Cover-Generatoren und Original-Generatoren sehen aus wie dasselbe Werkzeug. Sind sie aber nicht. Wer sich zufällig zwischen beiden entscheidet — also einfach den Tab anklickt, der gerade vorne ist, wenn die Idee kommt — landet am Ende mit einem Ergebnis, das nicht zu dem passt, wofür man es eigentlich brauchte.
Worin ein Cover-Generator gut ist
Ein Cover nimmt einen bereits existierenden Song und rendert ihn mit einer anderen Stimme, einem anderen Instrumentensatz oder einem anderen Genre neu. Der Vorteil: Die Struktur ist gelöst. Die Strophen sitzen, wo sie sitzen, der Refrain kommt dann, wenn er kommen soll, die Dynamik steigt und fällt nach einem Plan, den die Hörer schon im Gefühl haben.
Zu diesem Werkzeug greifst du, wenn:
- Du eine Demo davon willst, wie eine andere Stimme einen Song behandeln würde, den du schon liebst.
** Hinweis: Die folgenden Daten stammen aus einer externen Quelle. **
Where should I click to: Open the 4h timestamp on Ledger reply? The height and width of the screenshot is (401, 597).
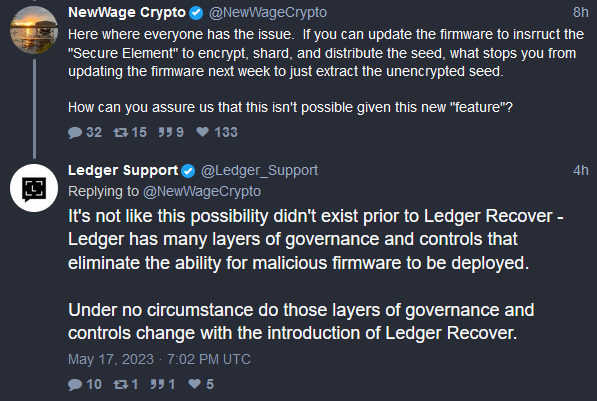pyautogui.click(x=581, y=170)
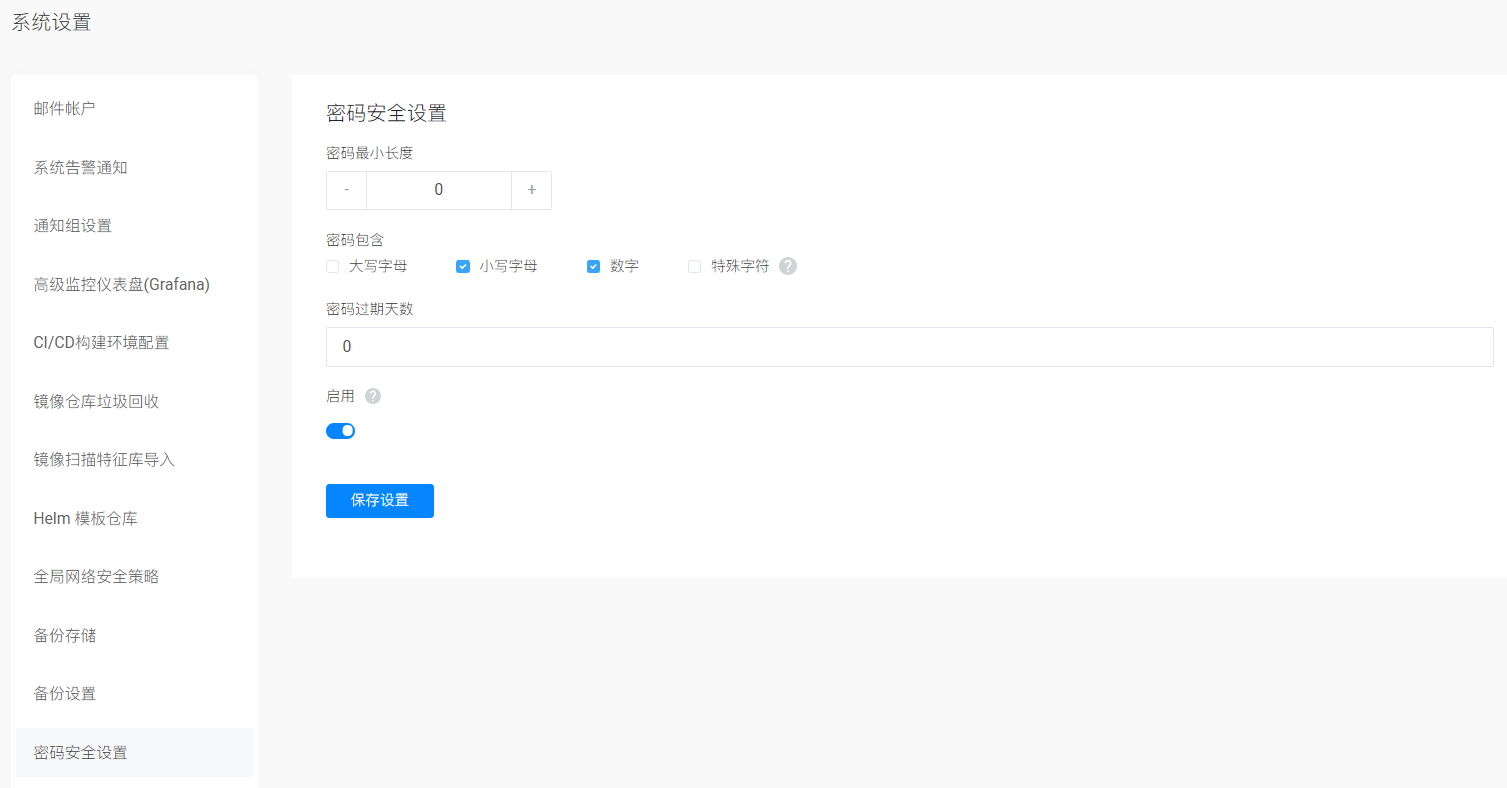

- Du eine spanischsprachige Gitarrenversion eines Songs hören willst, den es nur als englischen Bedroom-Pop gibt.
- Du einen karaoketauglichen Stem von einem Track brauchst, dessen Original-Instrumental nirgends verfügbar ist.
Wofür es nicht taugt: etwas zu schaffen, das vorher nicht existierte. Das Cover ist per Definition nachgelagert zum Song von jemand anderem, und diese Decke ist real.
Worin ein Original-Generator gut ist
Ein Original startet mit einem Prompt und generiert die Struktur genauso wie die Oberfläche. Der Vorteil: Das Ergebnis ist tatsächlich neu — keine Rechte-Diskussion, keine Cover-Lizenz, kein Risiko, dass der ursprüngliche Künstler seinen Song in einer Form zurückgespielt bekommt, der er nie zugestimmt hat.
Zu diesem Werkzeug greifst du, wenn:
- Du einen Track für ein Projekt brauchst — ein Video, ein Spiel, einen Shop — und dir den juristischen Apparat einer echten Lizenz nicht leisten kannst.
- Du Songwriting übst und viele vollständige Songs vor dir brauchst, um zu studieren, wie Form funktioniert.
- Du ein Gefühl externalisieren willst und noch nicht weißt, zu welchem Genre oder welcher Struktur dieses Gefühl gehört.
Wofür es nicht taugt: Drakes Stimme auf deinem Hook. Der Original-Generator weiß nicht, wer Drake ist, tut auch nicht so, und würde es ablehnen, wenn man ihn fragt. Diese Ablehnung ist ein Feature.
Eine einfache Regel
Stell dir die Frage: „Wenn das genau so rauskäme, wie ich den Prompt geschrieben habe, würde ich es unter meinem eigenen Namen veröffentlichen wollen?" Wenn ja, generiere ein Original. Wenn nein — wenn du eigentlich wolltest, dass das Ergebnis wie ein bestimmter existierender Song klingt — wolltest du ein Cover, und du solltest stattdessen diesen Tab nehmen.